Le crime odieux de Laetitia à Pornic a bouleversé la France !

Le Président de la République est dans son rôle en recherchant des explications au regard de la personnalité du présumé coupable. Si je n’ai cessé d’œuvrer pour l’humanisation des prisons, mon combat pour la réalité et l’effectivité de la peine a conduit, législature après législature, à exiger que les remises de peine ne soient plus automatiques et que les peines soient effectives.

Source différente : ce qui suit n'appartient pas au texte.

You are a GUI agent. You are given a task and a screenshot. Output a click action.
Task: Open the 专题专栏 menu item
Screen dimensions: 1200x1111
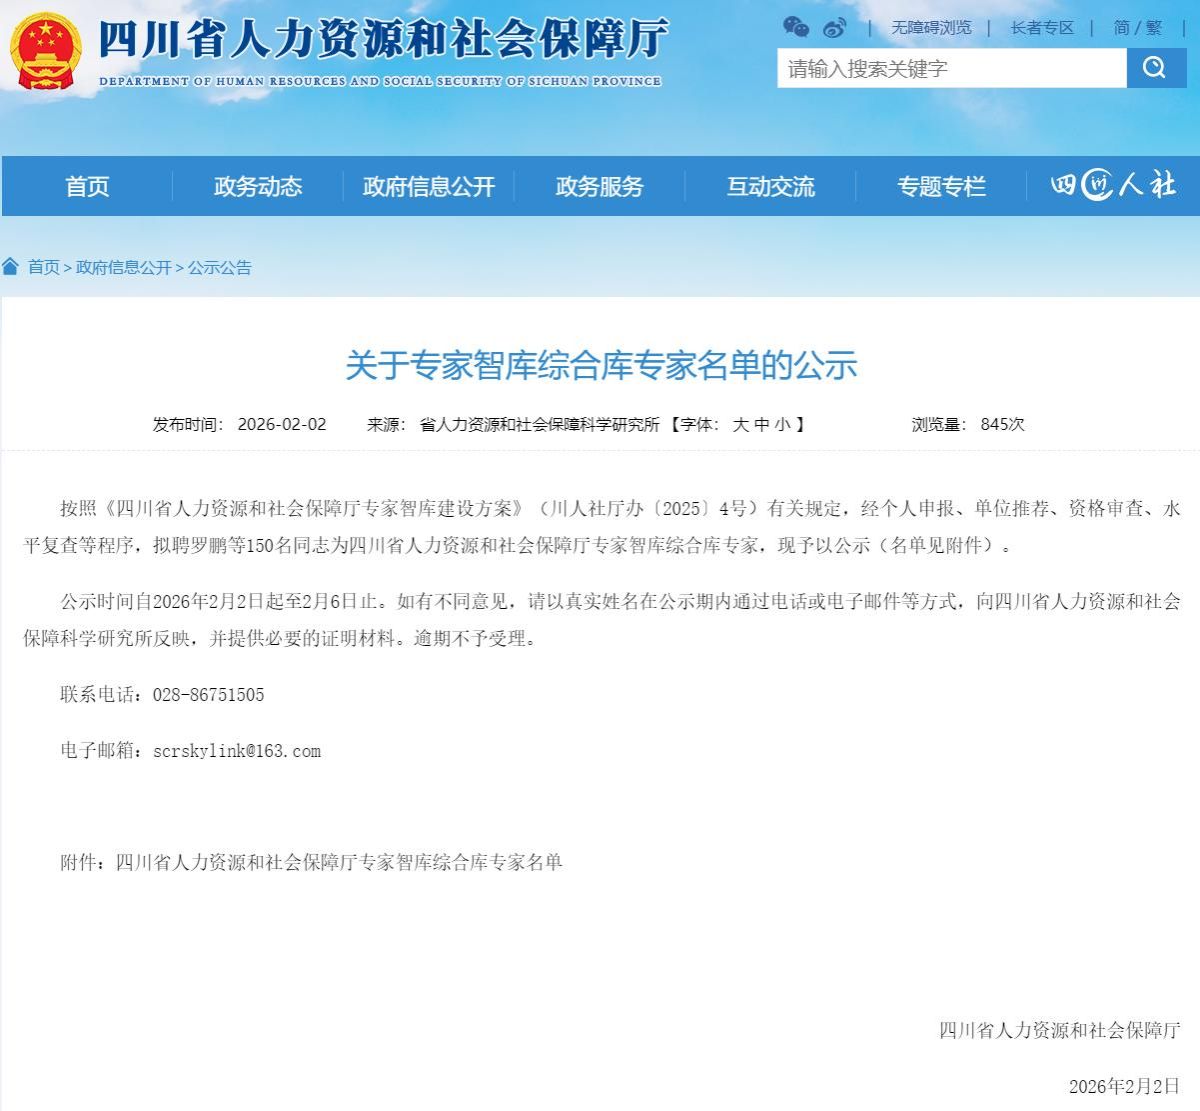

Si depuis dix ans le budget de la justice est en augmentation, la part du budget de l’administration pénitentiaire empêche le recrutement de magistrats, greffiers, conseillers …

Il y a donc urgence à faire de la justice une priorité !

Pour autant, on ne pourra s’exonérer de débattre de la responsabilité des magistrats.

Je suis personnellement favorable à cette responsabilité dès lors, et à la condition de l’engager seulement lorsque l’Etat est condamné pour faute lourde, et grave dysfonctionnement de son système judiciaire.

Mais, on ne saurait engager la responsabilité des magistrats dans le cadre de leurs fonctions juridictionnelles.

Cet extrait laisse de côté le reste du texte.